> Extracted material

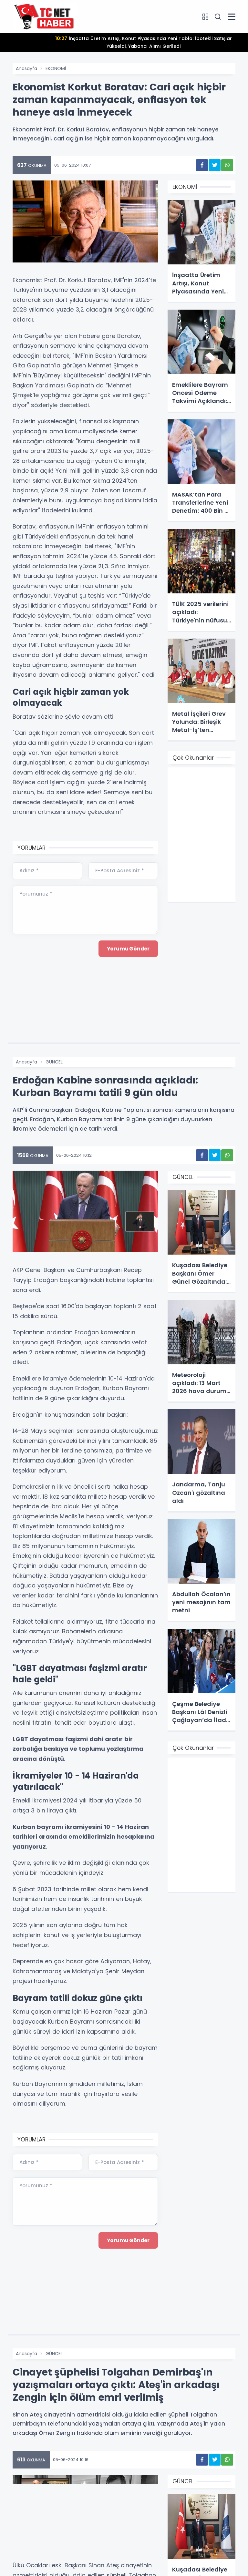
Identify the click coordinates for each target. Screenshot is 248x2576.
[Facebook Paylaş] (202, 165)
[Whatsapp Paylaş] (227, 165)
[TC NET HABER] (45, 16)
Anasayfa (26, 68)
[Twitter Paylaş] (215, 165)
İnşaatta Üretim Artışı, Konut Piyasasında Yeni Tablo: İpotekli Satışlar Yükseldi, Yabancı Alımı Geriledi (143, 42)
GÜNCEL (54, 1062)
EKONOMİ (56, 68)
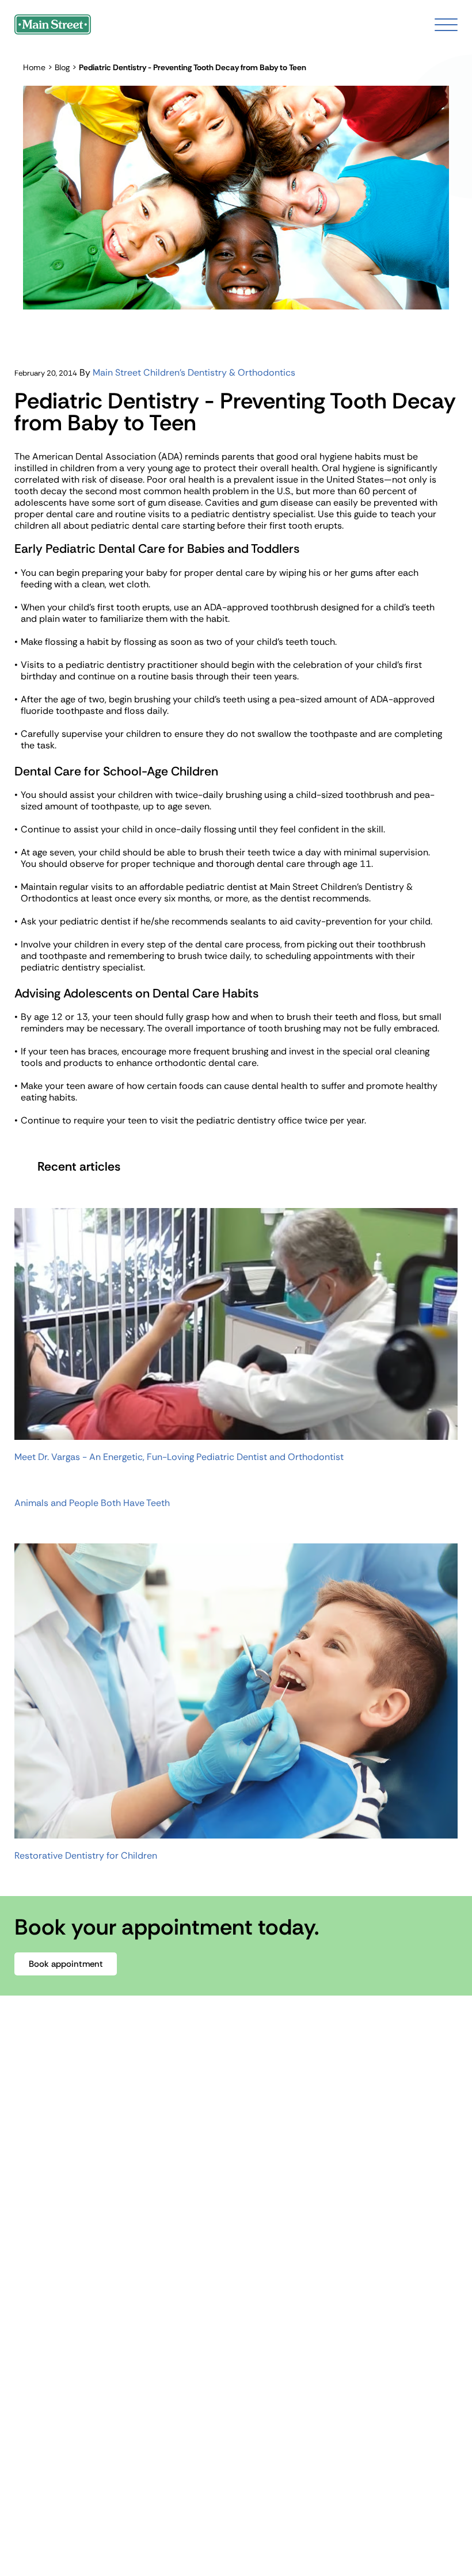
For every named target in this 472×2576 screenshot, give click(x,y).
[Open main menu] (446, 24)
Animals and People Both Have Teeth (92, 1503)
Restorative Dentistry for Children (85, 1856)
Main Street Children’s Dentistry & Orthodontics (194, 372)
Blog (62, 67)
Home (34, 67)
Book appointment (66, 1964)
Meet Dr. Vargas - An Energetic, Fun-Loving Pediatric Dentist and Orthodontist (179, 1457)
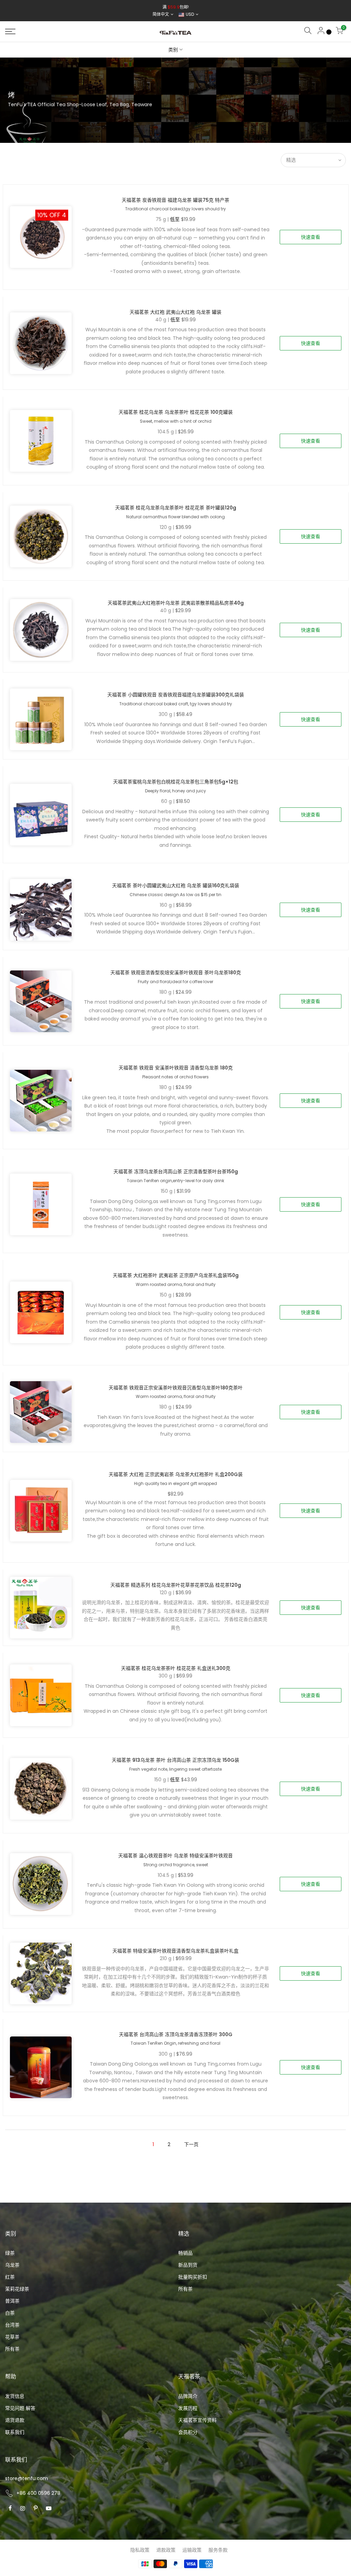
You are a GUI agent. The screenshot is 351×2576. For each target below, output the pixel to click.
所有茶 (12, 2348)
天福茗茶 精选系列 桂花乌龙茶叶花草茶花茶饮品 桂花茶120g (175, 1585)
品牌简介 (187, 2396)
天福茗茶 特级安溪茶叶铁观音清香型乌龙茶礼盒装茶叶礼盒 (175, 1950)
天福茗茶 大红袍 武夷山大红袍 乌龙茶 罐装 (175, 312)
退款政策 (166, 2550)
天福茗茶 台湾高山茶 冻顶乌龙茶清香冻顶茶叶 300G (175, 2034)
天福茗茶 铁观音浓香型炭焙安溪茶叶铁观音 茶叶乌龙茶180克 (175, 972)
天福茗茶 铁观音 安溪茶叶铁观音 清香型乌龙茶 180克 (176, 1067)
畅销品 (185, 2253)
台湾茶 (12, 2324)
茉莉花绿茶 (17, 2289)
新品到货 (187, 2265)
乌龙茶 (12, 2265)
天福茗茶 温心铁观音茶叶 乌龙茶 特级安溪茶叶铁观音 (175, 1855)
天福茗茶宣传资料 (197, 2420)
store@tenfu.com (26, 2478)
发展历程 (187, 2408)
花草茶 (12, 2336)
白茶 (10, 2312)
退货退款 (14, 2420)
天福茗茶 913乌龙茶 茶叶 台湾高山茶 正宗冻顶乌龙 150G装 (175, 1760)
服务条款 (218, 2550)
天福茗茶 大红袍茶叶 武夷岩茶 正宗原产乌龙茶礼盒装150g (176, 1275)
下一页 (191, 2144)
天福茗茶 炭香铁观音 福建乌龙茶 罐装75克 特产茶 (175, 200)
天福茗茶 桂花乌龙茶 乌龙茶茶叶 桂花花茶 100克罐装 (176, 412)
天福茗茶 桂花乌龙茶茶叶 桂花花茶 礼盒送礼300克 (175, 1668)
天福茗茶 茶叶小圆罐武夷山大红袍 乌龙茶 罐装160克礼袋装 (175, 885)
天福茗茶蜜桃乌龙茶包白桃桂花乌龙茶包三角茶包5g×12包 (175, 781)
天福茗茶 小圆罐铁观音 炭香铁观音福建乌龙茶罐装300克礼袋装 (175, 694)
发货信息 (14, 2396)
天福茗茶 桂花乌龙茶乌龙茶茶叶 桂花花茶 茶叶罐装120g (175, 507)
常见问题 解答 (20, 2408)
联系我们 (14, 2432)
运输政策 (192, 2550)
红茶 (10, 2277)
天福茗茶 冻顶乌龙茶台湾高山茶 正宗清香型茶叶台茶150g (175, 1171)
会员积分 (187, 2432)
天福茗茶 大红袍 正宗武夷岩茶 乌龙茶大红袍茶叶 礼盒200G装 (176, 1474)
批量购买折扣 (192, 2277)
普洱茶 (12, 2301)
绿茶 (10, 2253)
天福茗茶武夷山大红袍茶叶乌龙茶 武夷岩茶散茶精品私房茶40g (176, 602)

==

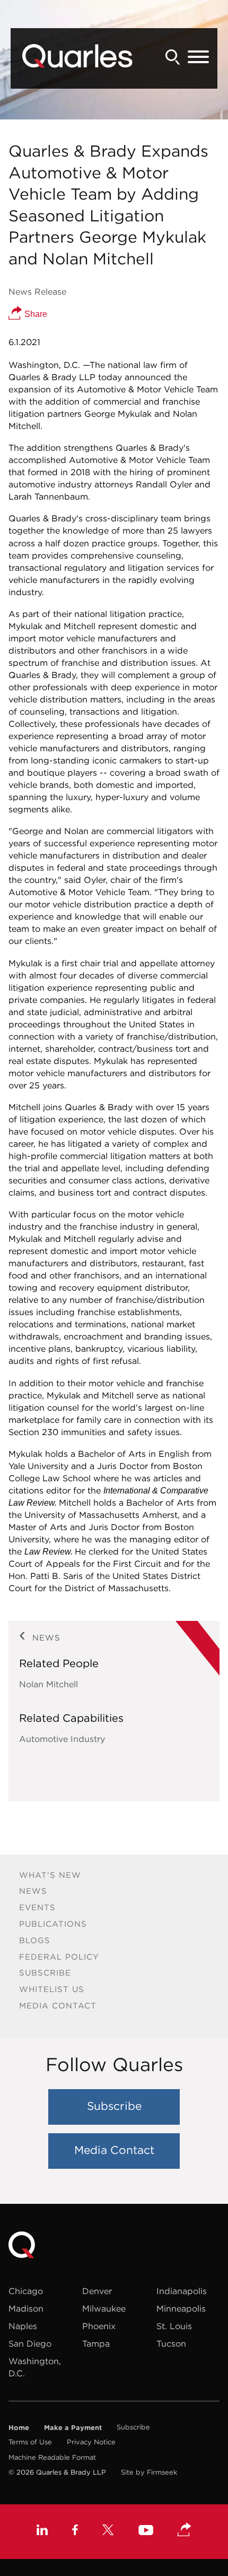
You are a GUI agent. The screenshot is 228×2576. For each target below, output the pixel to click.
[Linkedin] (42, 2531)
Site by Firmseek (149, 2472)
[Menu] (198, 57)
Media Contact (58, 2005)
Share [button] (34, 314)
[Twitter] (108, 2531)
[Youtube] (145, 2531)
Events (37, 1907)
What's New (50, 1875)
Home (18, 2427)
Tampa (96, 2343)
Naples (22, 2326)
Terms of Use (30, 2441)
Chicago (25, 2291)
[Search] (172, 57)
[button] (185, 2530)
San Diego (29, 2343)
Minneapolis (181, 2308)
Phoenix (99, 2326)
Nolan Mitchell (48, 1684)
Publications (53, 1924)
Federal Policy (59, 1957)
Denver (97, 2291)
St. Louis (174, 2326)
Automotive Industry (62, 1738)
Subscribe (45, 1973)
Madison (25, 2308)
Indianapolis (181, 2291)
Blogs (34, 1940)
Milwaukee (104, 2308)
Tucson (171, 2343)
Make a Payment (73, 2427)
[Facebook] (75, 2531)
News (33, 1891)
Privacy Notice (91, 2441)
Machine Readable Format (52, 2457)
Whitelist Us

...

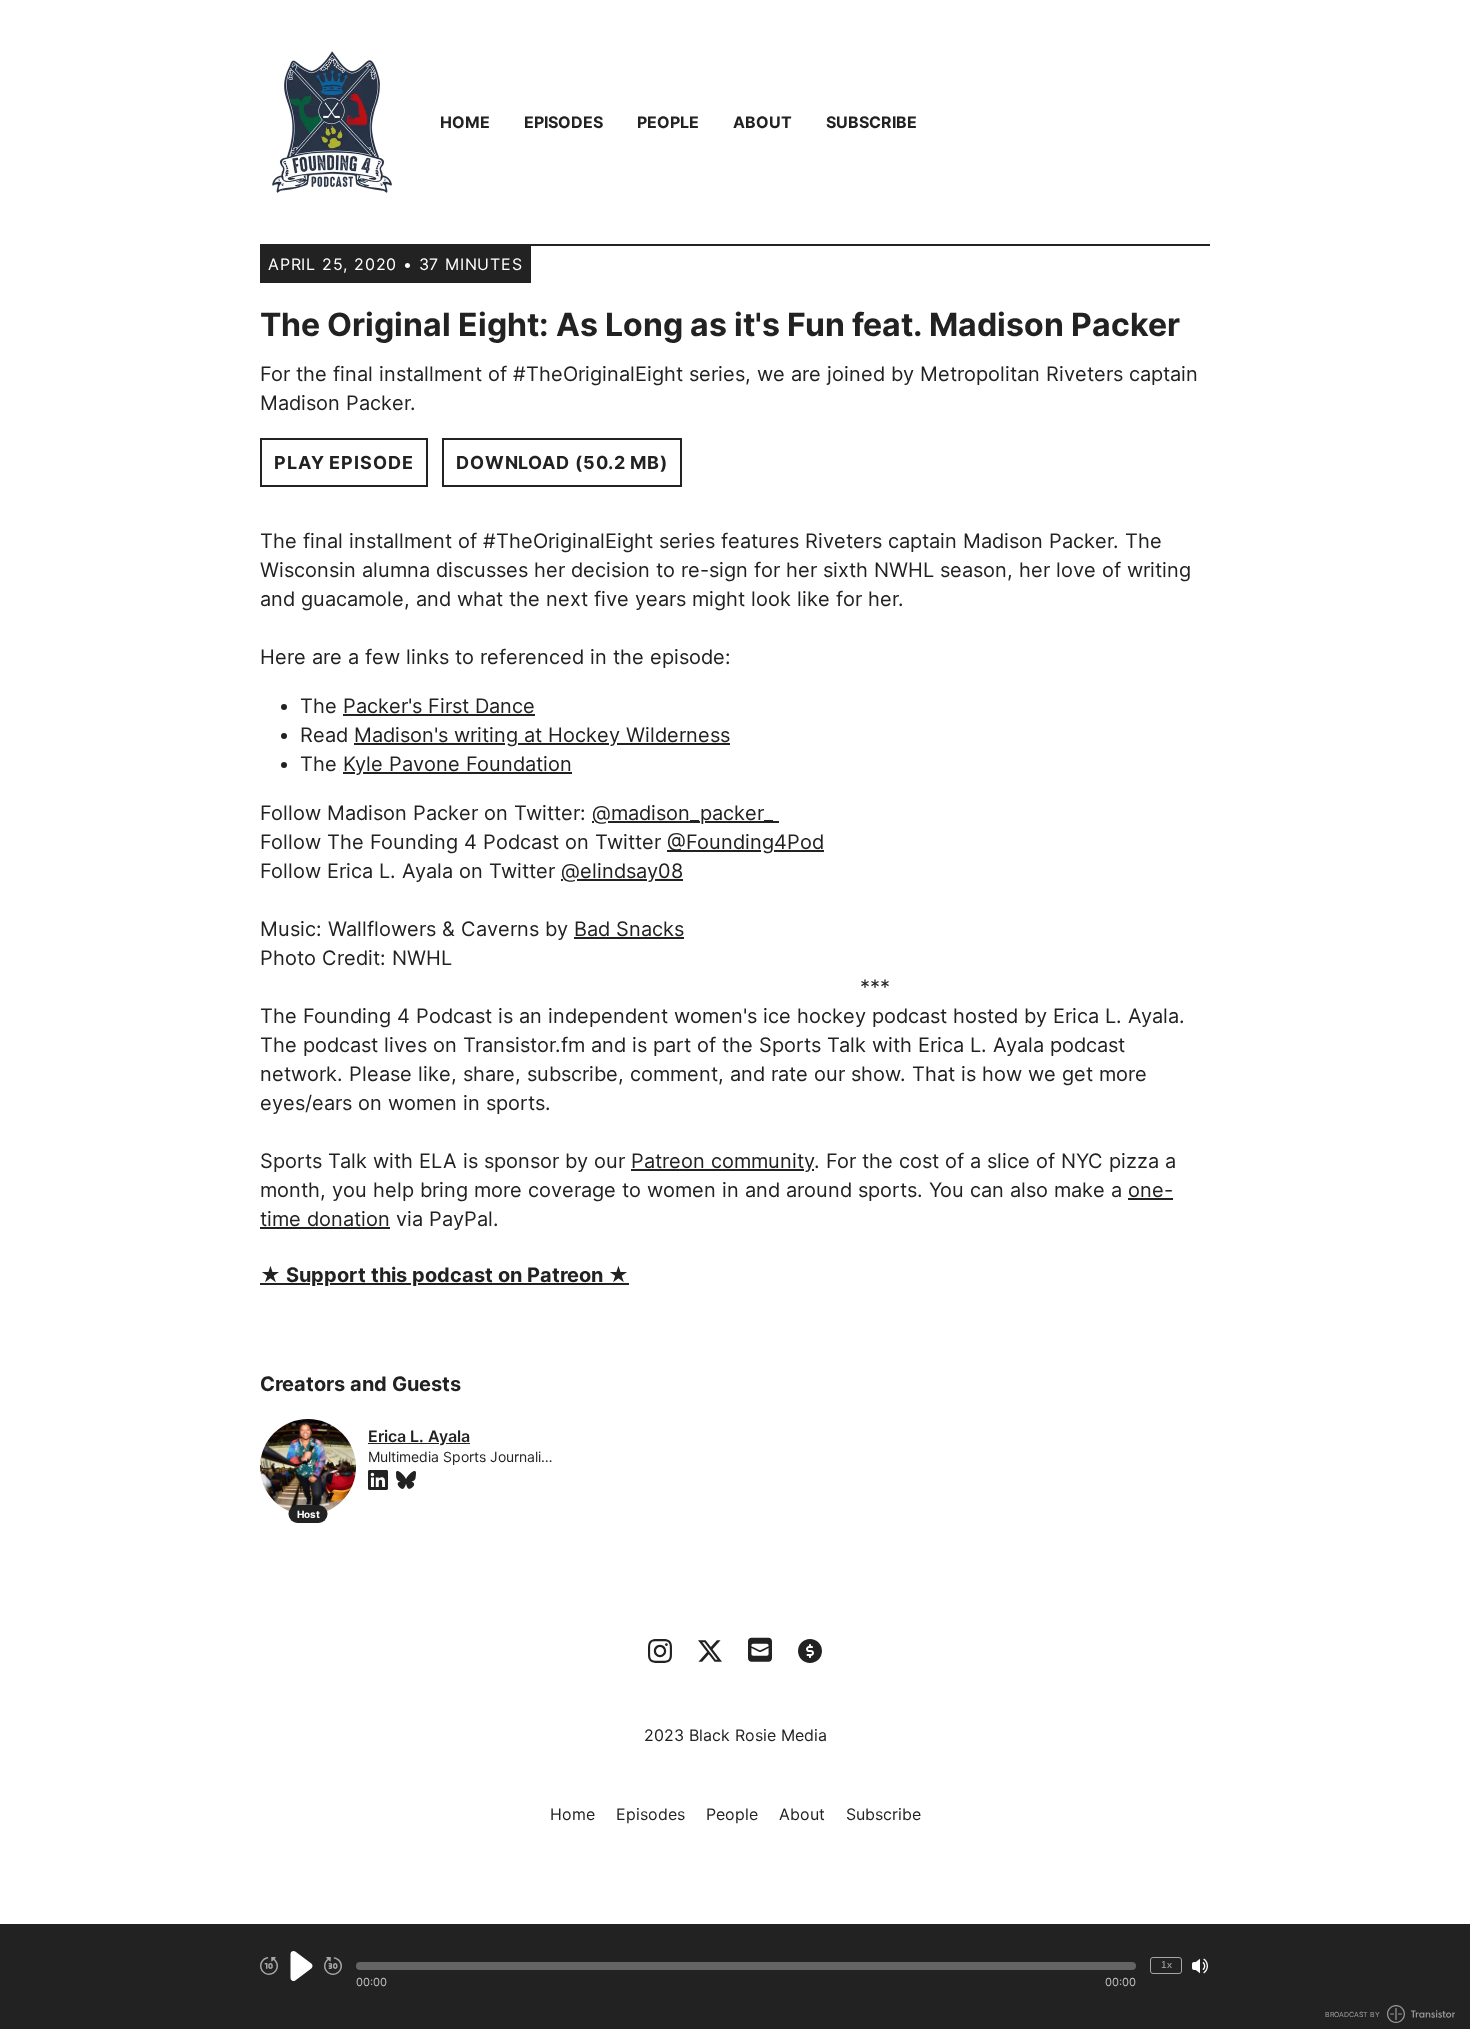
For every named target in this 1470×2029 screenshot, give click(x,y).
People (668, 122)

> Activity
Go through the material above and output exactly the lines from the one containing "What's New (50, 1875)" through the one containing "Federal Policy (59, 1957)".

> Task result
What's New (50, 1875)
Home (18, 2427)
Tampa (96, 2343)
Naples (22, 2326)
Terms of Use (30, 2441)
Chicago (25, 2291)
[Search] (172, 57)
[button] (185, 2530)
San Diego (29, 2343)
Minneapolis (181, 2308)
Phoenix (99, 2326)
Nolan Mitchell (48, 1684)
Publications (53, 1924)
Federal Policy (59, 1957)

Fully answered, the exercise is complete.